Drugs Awareness Week: My Negative Experience with Alcohol

All posts are from anonymous contributors to our platform. While The Hysteria Collective does not endorse drug-use, we believe that judgement-free education and resources can only have a positive impact on the safety and welfare of others. We’re not all massive druggos, we swear.

Colloquial name of drug: Alcohol

Scientific name of drug: Alcohol/ethanol

Type of experience: Negative

My experience:

I started drinking before I should have, but everyone in the UK does. It was Caribbean Twist and WKD, it was Smirnoff Ice and lager that I sipped at, pretending it was delicious to me.

I started mixing cigs with shots when I was just sixteen, I felt cool and chill, my inhibitions left the building. I hadn’t had many to start with, but people liked me more when I was drunk. So, why would I stop when I didn’t like me sober either? Sober I was brash and rude and well, drunk, I didn’t care. I could say anything I wanted and blame the drink that I had recklessly poured glistening down my throat. Sure, I guess that’s not so bad when you’re eighteen or nineteen: it’s expected, even.

But when you don’t know when to stop and love hurtling past your limits, your phone’s gone missing, it was left at a bus stop, and no one has seen you either. The ambulance has been called and you’ve pissed yourself and you’ve broken your nose on the curb. And you’ll wake up tomorrow with no idea what has happened. At least you’re in your bed this time – surprising when you’re not sober.

Because normally, come closing time, you find someone to take you home, so at least you can be this version of yourself a little while longer.


Another of our contributors shared their negative experience with alcohol, but as a friend rather than a participant.

Colloquial name of drug: Alcohol

Scientific name of drug: Alcohol/ethanol

Type of experience: Negative

Location they took it: A certain Soton club renowned for its four-shot drinks.

Who they took it with: Other friends.

My experience:

My worst experience with alcohol is seared into my brain. It is second year of university, and I’ve had an argument with my housemate. A guns blazing, throwing-things, swearing and shouting kind of argument. I had planned to go out that night with friends, and I go to pres, but I decide against going out. I’m not in the right state of mind.

I come home at around midnight and stay up with another housemate, decompressing and overall having a much needed chat. We are in her room, both in our pyjamas, when the doorbell rings at past 1am.

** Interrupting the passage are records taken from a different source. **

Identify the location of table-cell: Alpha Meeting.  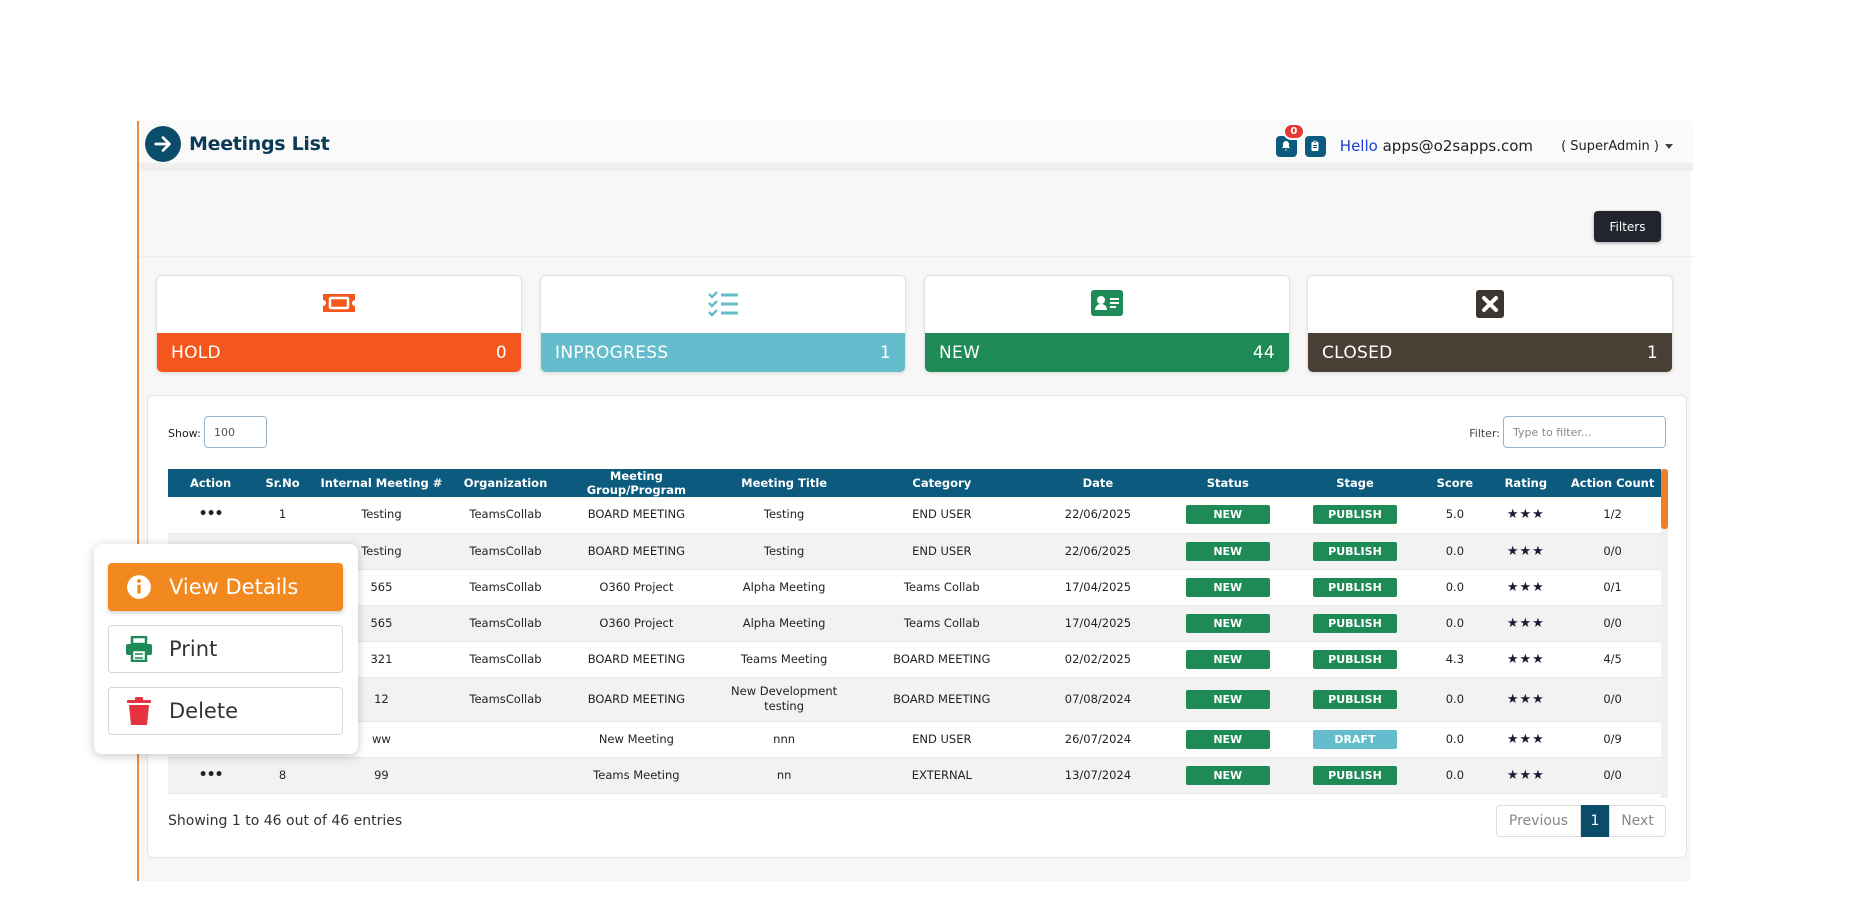
(784, 588).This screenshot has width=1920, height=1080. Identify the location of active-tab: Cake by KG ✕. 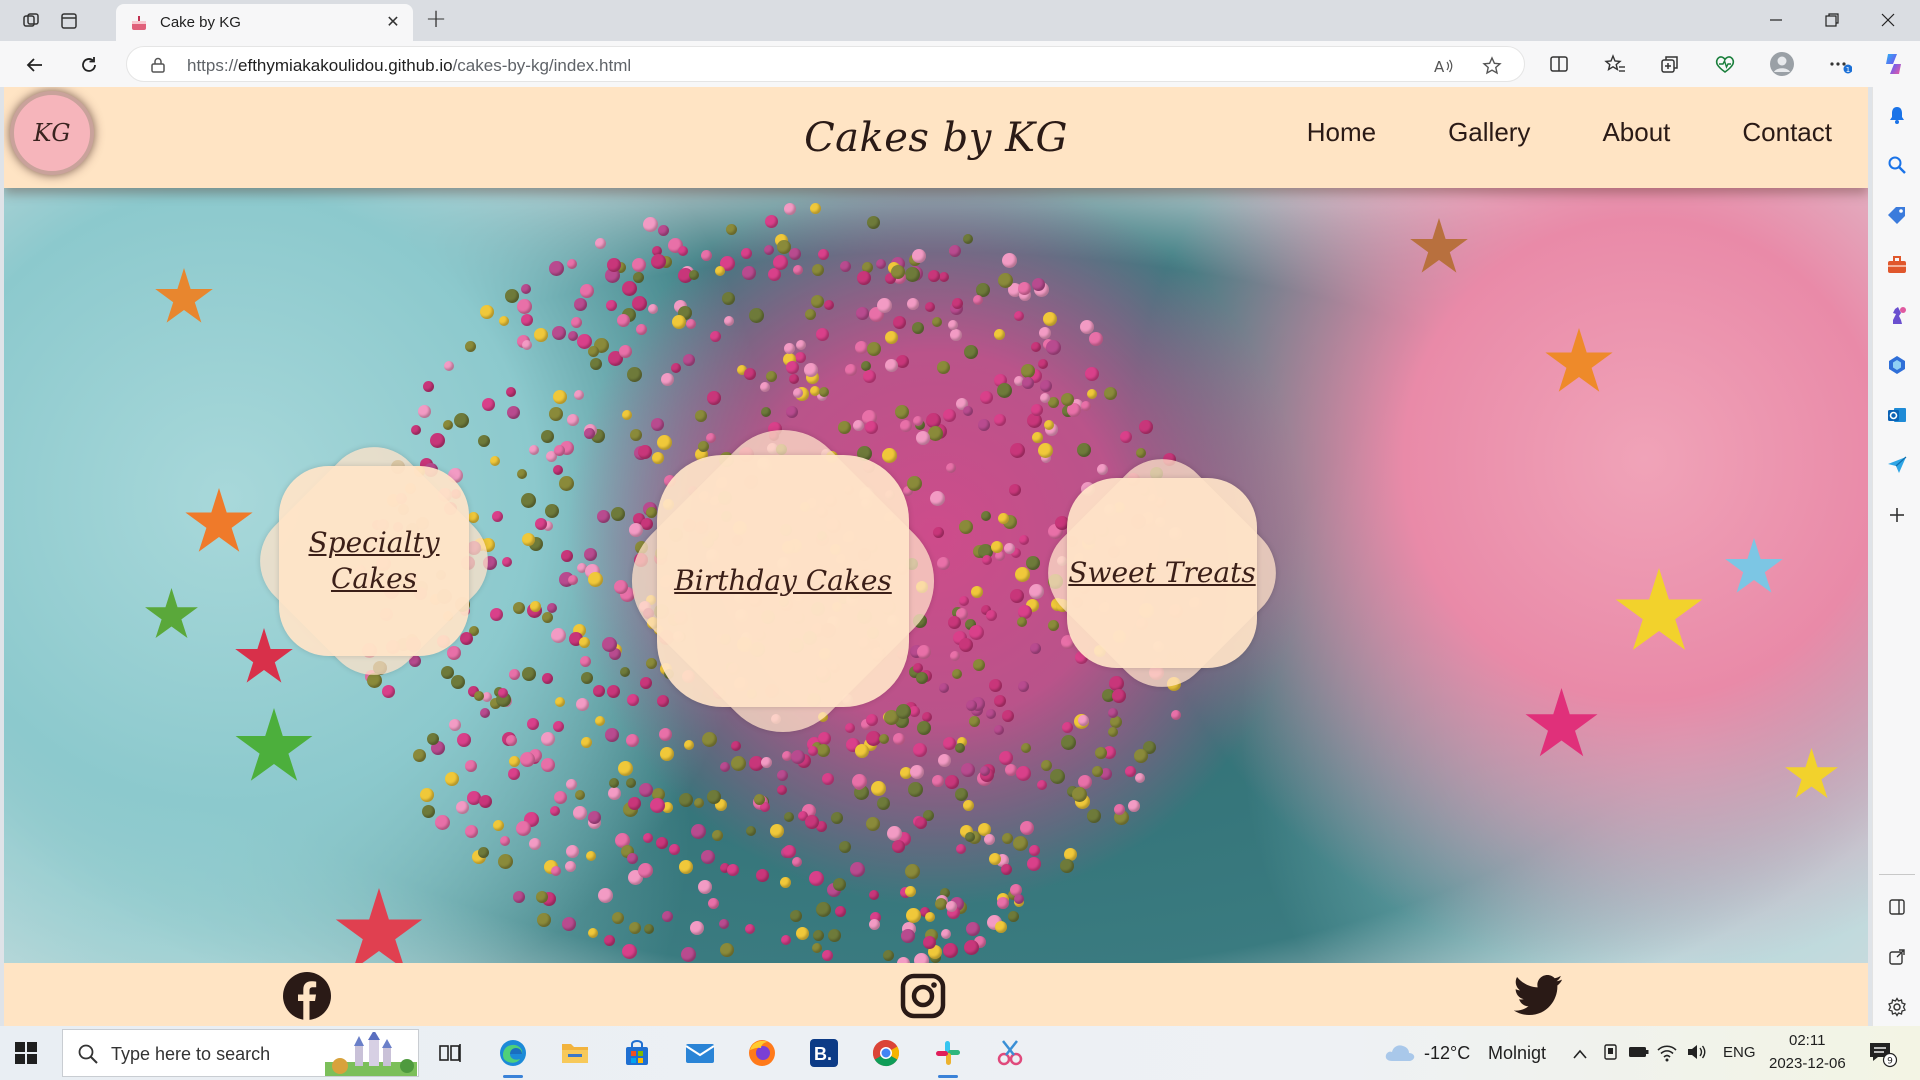
(264, 22).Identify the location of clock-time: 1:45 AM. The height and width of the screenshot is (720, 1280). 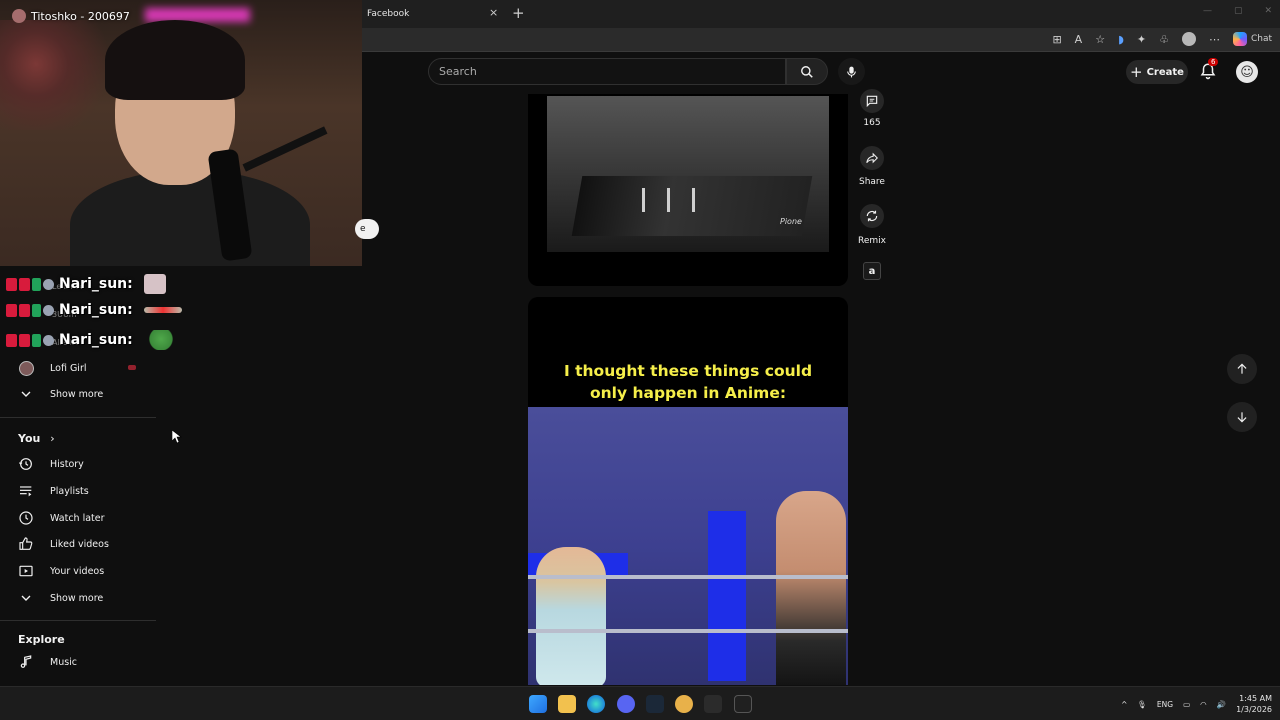
(1256, 698).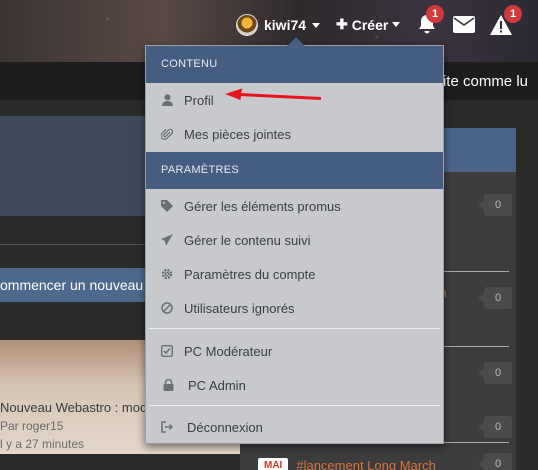 The width and height of the screenshot is (538, 470). I want to click on check-square-icon, so click(167, 351).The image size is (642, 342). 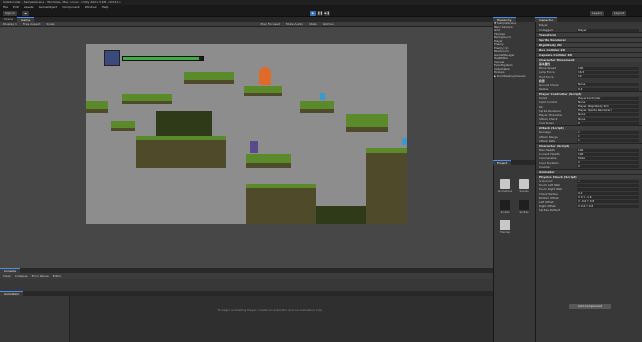 I want to click on property-field: Player (Sprite Renderer), so click(x=608, y=111).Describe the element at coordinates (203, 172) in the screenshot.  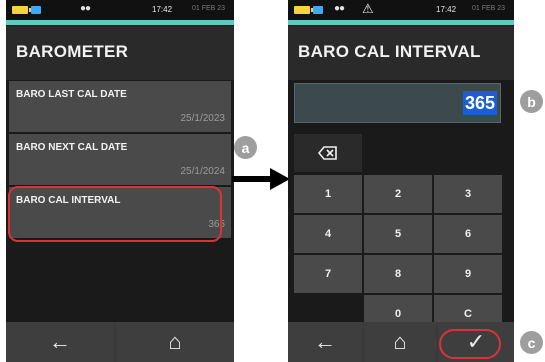
I see `row-value: 25/1/2024` at that location.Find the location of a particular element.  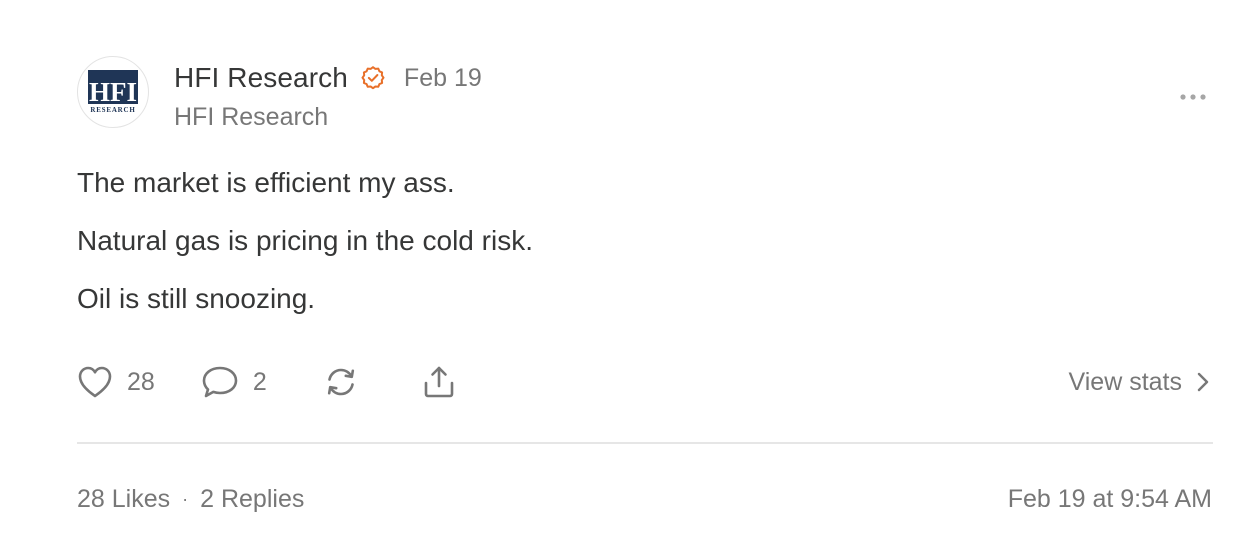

At the door is a boy we don’t know, my first housemate collapsed in his arms. She is sobbing and unintelligible, and he says that he found her on the street. She tries to run past us but she trips and lands on the stairs, slipping down them to lay on the floor of the hallway. She stays there. She doesn’t move. She starts to throw up, and we quickly move her into the recovery position.

We try to get her to talk to us. We try to get her to open her eyes.

Eventually, the second housemate calls 111 and I hold my housemate’s hair. She keeps trying to roll over onto her back and I have to physically hold her down so she doesn’t choke. She passes out and we can’t wake her.

The very helpful adviser at 111 rings an ambulance and stays on the line. When the paramedics arrive, they struggle to get her to wake up. She does, eventually. She’s fine at the end of the story. There’s no lasting damage. We stay up all night with her to make sure she doesn’t chunder in her sleep.

What I remember most is when the paramedics first arrive and we think they’re going to take her to hospital. I remember putting on my trainers and my coat over my pyjamas to go in the ambulance. My second housemate is getting her car keys; she’s going to follow us behind. I am getting my first housemate’s stuffed bear for comfort. She can’t sleep without it.

I have never felt such calm panic before. I haven’t since.

This wasn’t the first time that my housemate had drunk so much it was dangerous; she struggled with alcohol for the rest of university. She often drank bottles of wine alone in her room. We were only twenty – we didn’t know what to do. I wish I had done something, though, beyond a staged intervention every two months. It wasn’t enough and we didn’t know how to help her.

Advice to others: Look out for your friends and your housemates. Don’t let them walk home alone. Tell someone if you’re worried about the amount they’re drinking. Even if you have to call their parents, or 111, or a helpline. Don’t let them fall into alcoholism just because it’s university and “that’s what students do.” Look after each other.